Tuesday, November 25, 2008

3 Keys to My Life

I became aware at the age of 14 that it is possible to literally break a man's spirit. What began in Vietnam for my father at the age of 20, was concluded many years later in prison. He has been free of the Hermantown Federal Prison Camp for 15 years, but neither that experience nor his years in the jungles of southeast Asia will ever leave his consciousness. Although life has continued, the tortured, exasperated expressions of pain he wears like a mask, hang heavy in every room he inhabits. It is ever present, yet never discussed. It is a personal horror that is entirely his own. In that, so much of who he is remains a complete mystery to those closest to him. I often wonder if it is a mystery to him as well.

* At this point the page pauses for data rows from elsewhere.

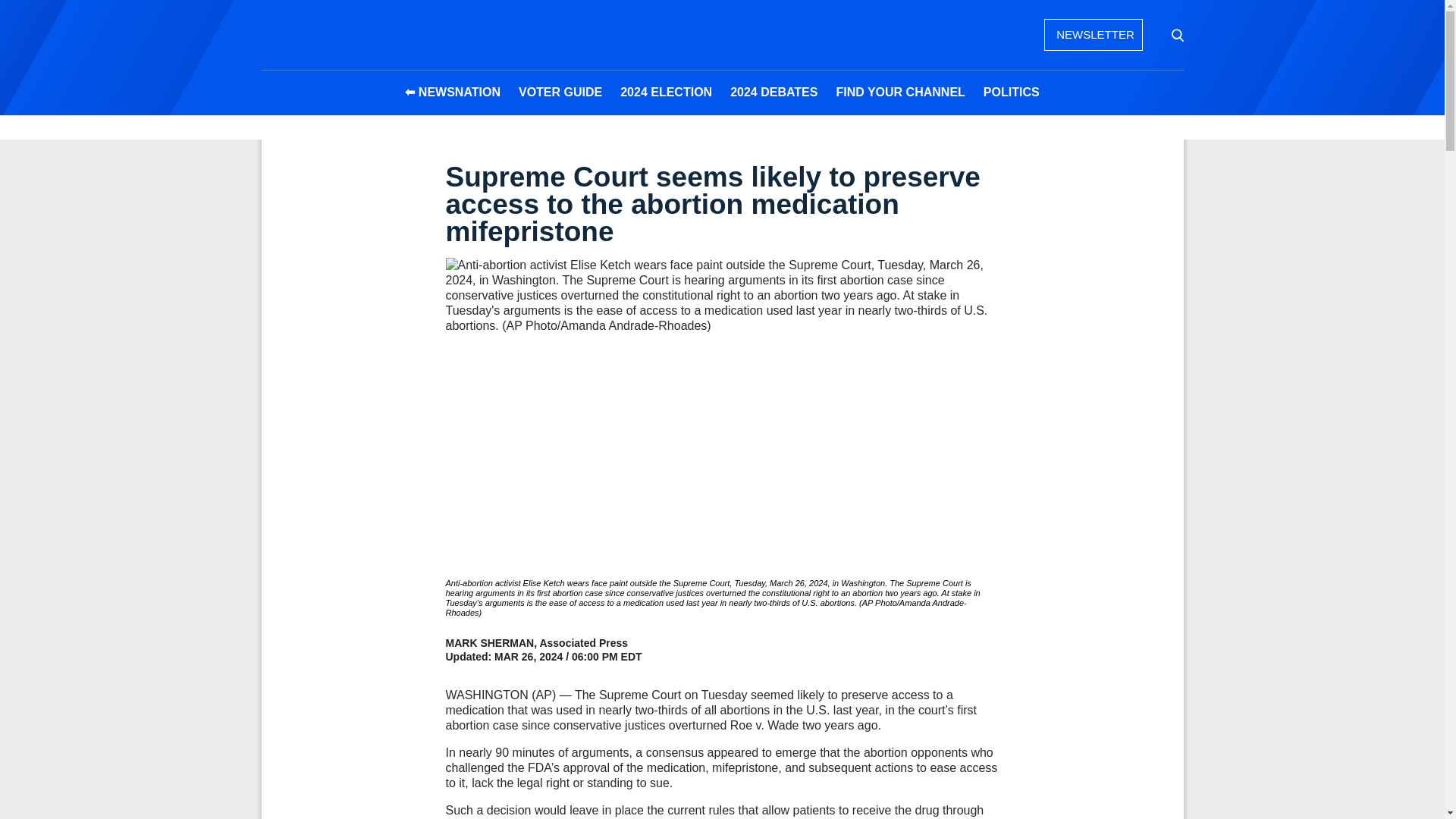
FIND YOUR CHANNEL (900, 92)
2024 DEBATES (773, 92)
VOTER GUIDE (560, 92)
NEWSLETTER (1092, 34)
POLITICS (1011, 92)
Go (1176, 34)
2024 ELECTION (665, 92)
Given the description of an element on the screen output the (x, y) to click on. 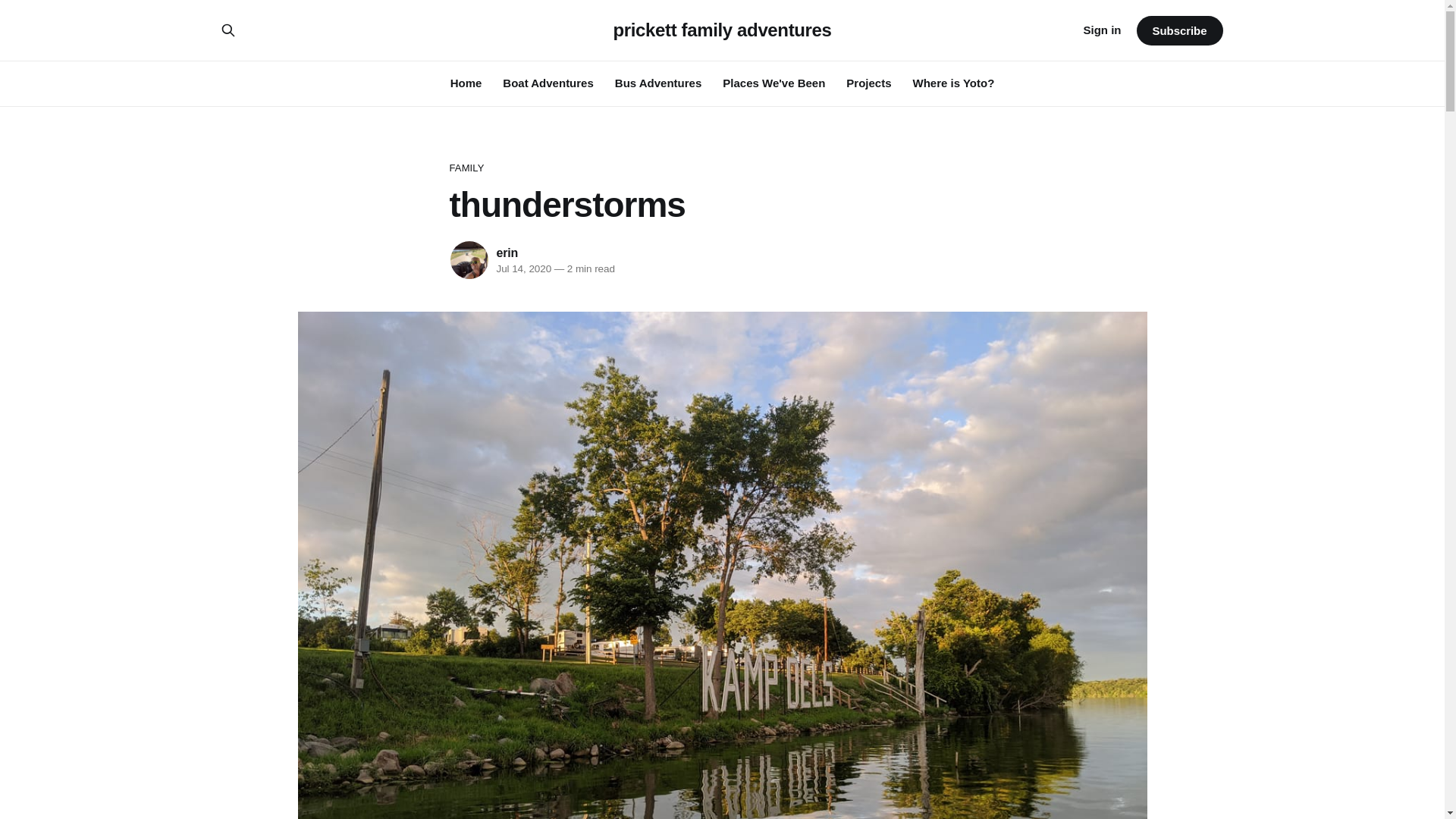
FAMILY (721, 168)
Sign in (1102, 30)
prickett family adventures (721, 30)
Bus Adventures (657, 82)
Subscribe (1179, 30)
Boat Adventures (547, 82)
Home (465, 82)
Projects (868, 82)
Places We've Been (773, 82)
erin (507, 252)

I love my father, and I am proud of him. We look alike, we sound alike, and act alike. If I had to walk through hell, there is no one else I would want by my side. He is the toughest man I have ever known. I know that he once had dreams, much the same as I do. As this past spring warmed into summer, my father turned 60, and I noticed a change in him. It is the slow realization that many of the dreams of his past have become unreachable, and that more of his life is behind him, than in front of him. To be fair, much of the responsibility lies with him, but to see a man, someone I have idolized for years, so utterly disappointed by life is heartbreaking.

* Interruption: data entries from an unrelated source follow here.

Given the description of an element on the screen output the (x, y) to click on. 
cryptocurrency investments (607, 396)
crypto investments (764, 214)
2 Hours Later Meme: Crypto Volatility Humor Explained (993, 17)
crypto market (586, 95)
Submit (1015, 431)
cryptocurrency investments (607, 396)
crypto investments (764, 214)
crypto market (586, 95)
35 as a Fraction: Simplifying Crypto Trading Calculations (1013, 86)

As I look back, 10 years have passed since I graduated from college. I have worked very hard to become a productive member of society. I have also worked equally hard on a reputation for partying. I have had many successes and failures. I own a home, and have been steadily employed the entire time, but I also have 3 drunk driving convictions which will follow me for the rest of my life. Several factors have conspired over the last year, causing me to take a fresh look at where I am now, and how I got here. Call it a crisis of identity, a nervous breakdown, or a reassessment, but the result is a realization that fear has prevented me from living life on my own terms.

So where does that leave me? In a surprisingly good position actually. Something as shockingly simple, as it is profound has occurred to me. The key to the past, and the doorway to the future lies with choice, truth, and responsibility.

1 comment:

Margaret Glasson said...

dude - you need to write a new post. For realz!!!